La formation du nouveau gouvernement sénégalais marque le début d’une nouvelle phase politique particulièrement délicate. Alors que le Pastef, dirigé par Ousmane Sonko, a officiellement refusé de participer à l’exécutif mis en place par le président Bassirou Diomaye Faye, plusieurs de ses membres ont choisi de conserver leurs fonctions ministérielles, au risque de s’exposer à des sanctions disciplinaires.
Onze jours après l’éviction d’Ousmane Sonko de la Primature, le président sénégalais a nommé Ahmadou Al Aminou Mohamed Lô à la tête d’un gouvernement composé de 30 ministres. Si le Pastef a rapidement annoncé son refus d’intégrer cette nouvelle équipe gouvernementale, cinq personnalités affiliées au parti ont néanmoins décidé d’y demeurer.
Parmi elles figure notamment Yankhoba Diémé, reconduit au ministère des Forces armées. Son maintien au gouvernement a immédiatement provoqué une réaction au sein du parti. La section locale du Pastef de Bignona a annoncé, mardi 2 juin, son exclusion et son retrait de toutes les plateformes internes de communication du mouvement. Une décision qui pourrait préfigurer d’éventuelles sanctions à l’échelle nationale.
Outre Yankhoba Diémé, plusieurs autres responsables proches du Pastef figurent dans le nouvel exécutif. Il s’agit de Moussa Bala Fofana à l’Urbanisme, d’Ibrahima Sy à la Santé, d’Abdoul Ahad Ndiaye aux Transports terrestres et aériens ainsi que d’Alioune Dione à l’Économie sociale et solidaire. Selon plusieurs médias sénégalais, ces personnalités auraient également été retirées des canaux de communication internes du parti, tandis que certains collaborateurs auraient présenté leur démission en signe de solidarité avec la position défendue par Ousmane Sonko.

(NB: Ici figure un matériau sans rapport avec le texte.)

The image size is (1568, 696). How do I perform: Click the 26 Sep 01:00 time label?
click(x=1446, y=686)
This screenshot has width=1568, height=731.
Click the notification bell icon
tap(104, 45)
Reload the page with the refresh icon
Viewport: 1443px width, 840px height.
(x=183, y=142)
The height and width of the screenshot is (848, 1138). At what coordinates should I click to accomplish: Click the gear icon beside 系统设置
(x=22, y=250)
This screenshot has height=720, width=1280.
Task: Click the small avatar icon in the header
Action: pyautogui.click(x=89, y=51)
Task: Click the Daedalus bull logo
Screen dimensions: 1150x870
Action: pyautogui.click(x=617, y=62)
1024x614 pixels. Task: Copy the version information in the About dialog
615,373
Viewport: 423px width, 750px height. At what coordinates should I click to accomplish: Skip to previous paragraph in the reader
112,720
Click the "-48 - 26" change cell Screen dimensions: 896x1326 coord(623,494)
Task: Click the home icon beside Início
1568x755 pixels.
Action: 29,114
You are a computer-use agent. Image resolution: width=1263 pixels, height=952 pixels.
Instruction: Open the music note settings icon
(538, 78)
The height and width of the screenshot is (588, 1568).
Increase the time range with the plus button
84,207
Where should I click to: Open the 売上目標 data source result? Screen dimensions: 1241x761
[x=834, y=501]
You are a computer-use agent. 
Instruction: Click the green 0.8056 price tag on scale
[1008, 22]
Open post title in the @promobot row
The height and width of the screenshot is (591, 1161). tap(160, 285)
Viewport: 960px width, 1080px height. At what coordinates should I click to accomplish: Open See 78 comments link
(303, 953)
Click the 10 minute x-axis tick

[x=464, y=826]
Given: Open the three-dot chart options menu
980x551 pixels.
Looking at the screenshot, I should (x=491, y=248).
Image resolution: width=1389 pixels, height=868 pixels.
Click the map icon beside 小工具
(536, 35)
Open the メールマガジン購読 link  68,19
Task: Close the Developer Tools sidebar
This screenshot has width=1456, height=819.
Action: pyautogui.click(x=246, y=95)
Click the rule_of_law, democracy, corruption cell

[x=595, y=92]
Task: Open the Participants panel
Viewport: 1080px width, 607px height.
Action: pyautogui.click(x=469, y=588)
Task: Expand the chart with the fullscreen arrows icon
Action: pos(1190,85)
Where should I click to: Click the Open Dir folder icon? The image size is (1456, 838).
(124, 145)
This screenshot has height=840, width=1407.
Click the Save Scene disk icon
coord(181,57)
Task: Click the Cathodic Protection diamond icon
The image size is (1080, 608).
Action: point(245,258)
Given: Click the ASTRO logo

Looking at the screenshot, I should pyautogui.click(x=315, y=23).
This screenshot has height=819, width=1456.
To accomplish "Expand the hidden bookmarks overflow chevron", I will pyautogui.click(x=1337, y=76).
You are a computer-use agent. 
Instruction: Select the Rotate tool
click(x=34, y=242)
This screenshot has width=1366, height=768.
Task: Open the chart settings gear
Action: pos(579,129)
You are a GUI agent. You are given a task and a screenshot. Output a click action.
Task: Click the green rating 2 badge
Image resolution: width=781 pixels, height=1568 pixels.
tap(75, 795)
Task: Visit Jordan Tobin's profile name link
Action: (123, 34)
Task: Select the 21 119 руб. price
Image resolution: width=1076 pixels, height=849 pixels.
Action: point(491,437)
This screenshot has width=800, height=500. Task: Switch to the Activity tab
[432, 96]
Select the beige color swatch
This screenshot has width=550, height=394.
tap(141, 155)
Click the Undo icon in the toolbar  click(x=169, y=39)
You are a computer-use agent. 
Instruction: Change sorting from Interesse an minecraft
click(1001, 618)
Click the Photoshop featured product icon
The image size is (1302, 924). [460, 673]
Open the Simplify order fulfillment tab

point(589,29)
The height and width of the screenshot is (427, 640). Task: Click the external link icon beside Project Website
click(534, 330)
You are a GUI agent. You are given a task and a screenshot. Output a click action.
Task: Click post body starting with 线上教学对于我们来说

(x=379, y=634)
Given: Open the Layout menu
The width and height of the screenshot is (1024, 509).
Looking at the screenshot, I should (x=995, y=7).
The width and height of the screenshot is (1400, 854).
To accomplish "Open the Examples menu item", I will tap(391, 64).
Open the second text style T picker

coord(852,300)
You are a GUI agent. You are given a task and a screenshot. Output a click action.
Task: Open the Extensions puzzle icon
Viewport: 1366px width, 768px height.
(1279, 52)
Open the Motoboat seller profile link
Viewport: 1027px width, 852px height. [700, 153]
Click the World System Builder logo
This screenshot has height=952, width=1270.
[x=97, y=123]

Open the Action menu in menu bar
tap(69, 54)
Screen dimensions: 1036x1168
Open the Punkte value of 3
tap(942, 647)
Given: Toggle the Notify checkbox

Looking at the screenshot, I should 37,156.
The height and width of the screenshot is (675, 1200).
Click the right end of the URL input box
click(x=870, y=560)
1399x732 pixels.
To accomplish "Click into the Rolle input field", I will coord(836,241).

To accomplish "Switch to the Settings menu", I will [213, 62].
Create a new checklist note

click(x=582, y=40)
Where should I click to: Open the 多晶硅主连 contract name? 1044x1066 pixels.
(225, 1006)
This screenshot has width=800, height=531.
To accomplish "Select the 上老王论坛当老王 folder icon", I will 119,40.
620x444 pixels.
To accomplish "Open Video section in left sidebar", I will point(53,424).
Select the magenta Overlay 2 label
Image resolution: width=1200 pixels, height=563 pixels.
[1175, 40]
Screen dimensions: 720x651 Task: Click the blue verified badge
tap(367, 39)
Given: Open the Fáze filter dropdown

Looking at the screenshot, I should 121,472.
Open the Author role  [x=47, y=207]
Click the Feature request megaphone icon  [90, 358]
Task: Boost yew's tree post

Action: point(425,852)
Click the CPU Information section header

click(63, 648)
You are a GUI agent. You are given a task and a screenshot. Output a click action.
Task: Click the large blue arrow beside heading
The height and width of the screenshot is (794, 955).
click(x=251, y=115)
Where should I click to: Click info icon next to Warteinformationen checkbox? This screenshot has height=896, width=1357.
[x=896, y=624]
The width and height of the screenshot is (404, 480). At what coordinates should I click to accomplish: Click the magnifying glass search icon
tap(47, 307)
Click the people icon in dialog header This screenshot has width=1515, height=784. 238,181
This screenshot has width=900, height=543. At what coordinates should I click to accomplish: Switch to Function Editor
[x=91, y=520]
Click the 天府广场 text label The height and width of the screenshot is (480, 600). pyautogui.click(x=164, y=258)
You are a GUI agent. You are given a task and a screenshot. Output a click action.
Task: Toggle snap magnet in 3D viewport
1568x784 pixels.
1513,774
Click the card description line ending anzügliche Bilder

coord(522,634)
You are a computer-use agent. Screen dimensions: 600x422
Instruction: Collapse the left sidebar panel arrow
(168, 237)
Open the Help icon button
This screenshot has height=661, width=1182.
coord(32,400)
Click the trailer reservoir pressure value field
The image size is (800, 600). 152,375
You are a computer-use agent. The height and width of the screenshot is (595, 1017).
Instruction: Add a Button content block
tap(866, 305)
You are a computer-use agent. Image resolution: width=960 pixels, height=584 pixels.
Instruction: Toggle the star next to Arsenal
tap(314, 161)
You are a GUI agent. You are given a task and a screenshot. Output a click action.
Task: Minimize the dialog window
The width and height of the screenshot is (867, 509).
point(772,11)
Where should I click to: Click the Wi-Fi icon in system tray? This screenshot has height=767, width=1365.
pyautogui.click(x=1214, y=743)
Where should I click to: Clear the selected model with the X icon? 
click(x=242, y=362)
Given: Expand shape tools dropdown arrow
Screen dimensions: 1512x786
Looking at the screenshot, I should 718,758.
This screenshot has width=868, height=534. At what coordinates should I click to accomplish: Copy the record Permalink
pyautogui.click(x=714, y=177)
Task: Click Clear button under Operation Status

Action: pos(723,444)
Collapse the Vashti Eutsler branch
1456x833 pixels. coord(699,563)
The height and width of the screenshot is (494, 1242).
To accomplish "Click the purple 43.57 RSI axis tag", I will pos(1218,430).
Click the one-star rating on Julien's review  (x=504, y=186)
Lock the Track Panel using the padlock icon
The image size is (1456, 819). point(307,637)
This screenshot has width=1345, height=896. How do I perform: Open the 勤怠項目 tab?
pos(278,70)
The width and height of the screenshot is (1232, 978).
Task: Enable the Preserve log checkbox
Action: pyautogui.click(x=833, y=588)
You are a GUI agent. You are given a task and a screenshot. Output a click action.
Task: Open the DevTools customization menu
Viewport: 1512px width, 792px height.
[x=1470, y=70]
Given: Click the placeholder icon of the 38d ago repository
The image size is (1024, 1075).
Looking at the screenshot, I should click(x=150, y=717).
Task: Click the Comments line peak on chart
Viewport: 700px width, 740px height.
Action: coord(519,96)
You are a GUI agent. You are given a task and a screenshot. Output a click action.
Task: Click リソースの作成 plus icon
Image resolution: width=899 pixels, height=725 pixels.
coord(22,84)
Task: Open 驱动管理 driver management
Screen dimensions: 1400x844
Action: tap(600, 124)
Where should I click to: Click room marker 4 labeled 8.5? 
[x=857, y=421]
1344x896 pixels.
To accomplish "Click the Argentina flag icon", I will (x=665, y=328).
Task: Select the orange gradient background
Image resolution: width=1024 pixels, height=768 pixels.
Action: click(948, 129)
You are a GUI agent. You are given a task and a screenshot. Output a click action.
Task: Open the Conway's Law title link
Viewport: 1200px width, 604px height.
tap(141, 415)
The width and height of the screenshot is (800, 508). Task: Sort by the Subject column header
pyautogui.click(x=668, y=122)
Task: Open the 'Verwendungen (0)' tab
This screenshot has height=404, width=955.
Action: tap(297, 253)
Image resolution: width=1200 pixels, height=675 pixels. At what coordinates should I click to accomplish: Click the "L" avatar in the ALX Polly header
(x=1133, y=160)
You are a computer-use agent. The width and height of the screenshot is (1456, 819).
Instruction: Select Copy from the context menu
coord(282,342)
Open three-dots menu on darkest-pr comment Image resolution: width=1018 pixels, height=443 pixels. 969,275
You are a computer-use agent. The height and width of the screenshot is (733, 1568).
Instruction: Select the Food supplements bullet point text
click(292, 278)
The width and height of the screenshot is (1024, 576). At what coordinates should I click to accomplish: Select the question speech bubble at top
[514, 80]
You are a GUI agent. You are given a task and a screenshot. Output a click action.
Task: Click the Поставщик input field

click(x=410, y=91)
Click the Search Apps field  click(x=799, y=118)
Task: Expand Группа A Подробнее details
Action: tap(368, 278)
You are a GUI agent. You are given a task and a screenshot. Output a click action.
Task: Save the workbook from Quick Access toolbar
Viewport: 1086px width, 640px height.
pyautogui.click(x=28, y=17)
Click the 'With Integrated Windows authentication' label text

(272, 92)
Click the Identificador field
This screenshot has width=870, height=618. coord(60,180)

Le Pastef justifie son refus de participer au gouvernement par des divergences de fond avec le président Bassirou Diomaye Faye. Parmi les points de désaccord évoqués figurent la répartition des portefeuilles ministériels, la gestion de la dette publique, les mécanismes de reddition des comptes ainsi que la volonté d’établir les responsabilités dans plusieurs affaires d’assassinats politiques survenues ces dernières années.
Ces critiques s’inscrivent dans la continuité du discours prononcé par Ousmane Sonko le 26 mai dernier à l’Assemblée nationale, où il avait déjà exprimé des réserves sur certaines orientations économiques, notamment en matière de dette publique et de politique monétaire.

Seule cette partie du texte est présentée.